*AIM OF THE TASK:* All of the entries must be output exactly as they are.

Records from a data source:
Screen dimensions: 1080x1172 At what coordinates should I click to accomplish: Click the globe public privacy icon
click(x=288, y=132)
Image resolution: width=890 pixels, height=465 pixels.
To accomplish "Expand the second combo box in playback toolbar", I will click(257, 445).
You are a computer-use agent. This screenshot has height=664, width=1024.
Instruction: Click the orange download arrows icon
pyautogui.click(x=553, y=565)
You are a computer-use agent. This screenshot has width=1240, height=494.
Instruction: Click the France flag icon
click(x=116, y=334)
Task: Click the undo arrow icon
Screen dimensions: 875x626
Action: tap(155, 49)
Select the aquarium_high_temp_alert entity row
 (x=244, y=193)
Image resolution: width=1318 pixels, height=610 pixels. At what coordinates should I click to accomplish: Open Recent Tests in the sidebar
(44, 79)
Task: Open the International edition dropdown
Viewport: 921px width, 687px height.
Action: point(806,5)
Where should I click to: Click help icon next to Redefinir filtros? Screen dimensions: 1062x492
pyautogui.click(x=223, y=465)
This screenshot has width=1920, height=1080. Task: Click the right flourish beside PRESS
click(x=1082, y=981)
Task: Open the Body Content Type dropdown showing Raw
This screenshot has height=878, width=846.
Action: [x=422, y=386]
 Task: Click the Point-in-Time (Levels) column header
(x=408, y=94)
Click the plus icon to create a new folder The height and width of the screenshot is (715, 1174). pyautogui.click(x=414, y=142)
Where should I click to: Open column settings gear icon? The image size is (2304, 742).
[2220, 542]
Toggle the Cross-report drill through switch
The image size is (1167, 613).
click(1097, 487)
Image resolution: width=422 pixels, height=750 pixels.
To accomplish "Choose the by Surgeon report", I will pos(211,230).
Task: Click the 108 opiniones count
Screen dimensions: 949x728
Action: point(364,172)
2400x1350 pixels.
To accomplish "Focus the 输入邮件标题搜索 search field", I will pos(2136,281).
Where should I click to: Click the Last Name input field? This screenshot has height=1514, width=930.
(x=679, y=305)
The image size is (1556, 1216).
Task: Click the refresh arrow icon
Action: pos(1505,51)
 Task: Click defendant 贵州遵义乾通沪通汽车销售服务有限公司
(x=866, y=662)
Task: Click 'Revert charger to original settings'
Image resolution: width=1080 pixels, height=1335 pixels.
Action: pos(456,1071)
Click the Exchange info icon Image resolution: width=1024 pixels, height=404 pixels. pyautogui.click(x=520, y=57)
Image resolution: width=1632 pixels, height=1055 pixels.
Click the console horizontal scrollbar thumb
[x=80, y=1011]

*EXPECTED ANSWER:*
Screen dimensions: 1080x1172 At what coordinates should I click to accomplish: Click the globe public privacy icon
click(x=288, y=132)
Image resolution: width=890 pixels, height=465 pixels.
To accomplish "Expand the second combo box in playback toolbar", I will click(257, 445).
You are a computer-use agent. This screenshot has height=664, width=1024.
Instruction: Click the orange download arrows icon
pyautogui.click(x=553, y=565)
You are a computer-use agent. This screenshot has width=1240, height=494.
Instruction: Click the France flag icon
click(x=116, y=334)
Task: Click the undo arrow icon
Screen dimensions: 875x626
Action: tap(155, 49)
Select the aquarium_high_temp_alert entity row
 (x=244, y=193)
Image resolution: width=1318 pixels, height=610 pixels. At what coordinates should I click to accomplish: Open Recent Tests in the sidebar
(44, 79)
Task: Open the International edition dropdown
Viewport: 921px width, 687px height.
Action: point(806,5)
Where should I click to: Click help icon next to Redefinir filtros? Screen dimensions: 1062x492
pyautogui.click(x=223, y=465)
This screenshot has width=1920, height=1080. Task: Click the right flourish beside PRESS
click(x=1082, y=981)
Task: Open the Body Content Type dropdown showing Raw
This screenshot has height=878, width=846.
Action: [x=422, y=386]
 Task: Click the Point-in-Time (Levels) column header
(x=408, y=94)
Click the plus icon to create a new folder The height and width of the screenshot is (715, 1174). pyautogui.click(x=414, y=142)
Where should I click to: Open column settings gear icon? The image size is (2304, 742).
[2220, 542]
Toggle the Cross-report drill through switch
The image size is (1167, 613).
click(1097, 487)
Image resolution: width=422 pixels, height=750 pixels.
To accomplish "Choose the by Surgeon report", I will pos(211,230).
Task: Click the 108 opiniones count
Screen dimensions: 949x728
Action: point(364,172)
2400x1350 pixels.
To accomplish "Focus the 输入邮件标题搜索 search field", I will pos(2136,281).
Where should I click to: Click the Last Name input field? This screenshot has height=1514, width=930.
(x=679, y=305)
The image size is (1556, 1216).
Task: Click the refresh arrow icon
Action: pos(1505,51)
 Task: Click defendant 贵州遵义乾通沪通汽车销售服务有限公司
(x=866, y=662)
Task: Click 'Revert charger to original settings'
Image resolution: width=1080 pixels, height=1335 pixels.
Action: pos(456,1071)
Click the Exchange info icon Image resolution: width=1024 pixels, height=404 pixels. pyautogui.click(x=520, y=57)
Image resolution: width=1632 pixels, height=1055 pixels.
Click the console horizontal scrollbar thumb
[x=80, y=1011]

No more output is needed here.